In the world of pharma and biotech, device assembly and secondary packaging plays a significant role in supporting successful delivery of medicines to patients. As the industry continues to evolve, we are seeing a spike in the variety of innovative drug delivery systems and packaging solutions.
Following years of unprecedented challenges, from a global pandemic to an energy crisis caused by the Russia/Ukraine conflict, the pharmaceutical industry was faced with a need to refocus. In 2023, some of the trends within the packaging space are changing and the key elements most valued by customers are proving to focus on sustainability, digitization, and self-injection capabilities, all of which are foundational pillars of our approach to packaging.
Our 2022 Sustainability Report addresses the growing awareness around the importance of sustainability in pharma as it relates to corporate social responsibility. CDMOs and drug owners across the globe are prioritizing recyclable and biodegradable packaging materials, lifecycle analyses, and carbon-footprint reduction. Achieving carbon neutrality for biopharmaceutical companies is a proof point of this development within the industry. As the resulting impact is high, pharma and biotech companies own the responsibility of improving sustainability efforts while adhering to regulatory authority requirements and technological capabilities. Despite this challenge, many solutions have already been developed with opportunities for continued success on the horizon.
As digitization is going to transform billions of jobs worldwide, the implementation of interactive solution technologies – collaborative robots, smart packaging, and connected devices, to name a few – is being seen across teams and roles to meet the growing patient needs and to support improved patient adherence.
This brings us to the growth in self-injection devices within the packaging space. Post-pandemic patients face a heightened need to effectively provide themselves with at-home healthcare. Incorporating technologies that support easy, safe, convenient, and effective self-injection allow biopharmaceutical companies and their partners to meet evolving patient needs. Further, we’re seeing standard syringes being enhanced through technologically advanced pen systems and autoinjectors or by the emergence of On-Body-Injectors. Already, the market supports patient-driven self-injectors for volumes up to 3 ml, and we expect that injector platforms will evolve to hold more than that, as injection volumes continue to increase. By and large, the most important element of this packaging trend is creating delivery devices intuitive for patients and medical professionals alike.

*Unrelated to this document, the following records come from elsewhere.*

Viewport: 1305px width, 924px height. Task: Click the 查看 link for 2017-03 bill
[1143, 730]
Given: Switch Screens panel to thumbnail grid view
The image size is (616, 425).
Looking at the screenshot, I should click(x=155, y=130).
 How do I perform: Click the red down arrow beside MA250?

CDMOs, therefore, are expected to remain adaptable, and this extends to the packaging solutions we create, too. In addition to following the trends in packaging, there is a continued need to adhere to supply chain bottlenecks, new time-to-market expectations, and evolving drug portfolios, without skipping a beat for customers. Employee-driven innovation supports this success by propelling CDMOs ahead of customer needs and creating solutions to packaging challenges, before the customer is ever faced with them.
This mindset, combined with the implementation of the current trends, allows us to innovate new working formats. All-paper packaging, for example, promotes the use of sustainable materials in drug packaging, while meeting cost, logistic, and fitness-for-use expectations. While the pharmaceutical industry continues to evolve in its entirety, we expect assembly and packaging to continue to perform as a highly important and constantly advancing facet of the entire drug development and manufacturing process.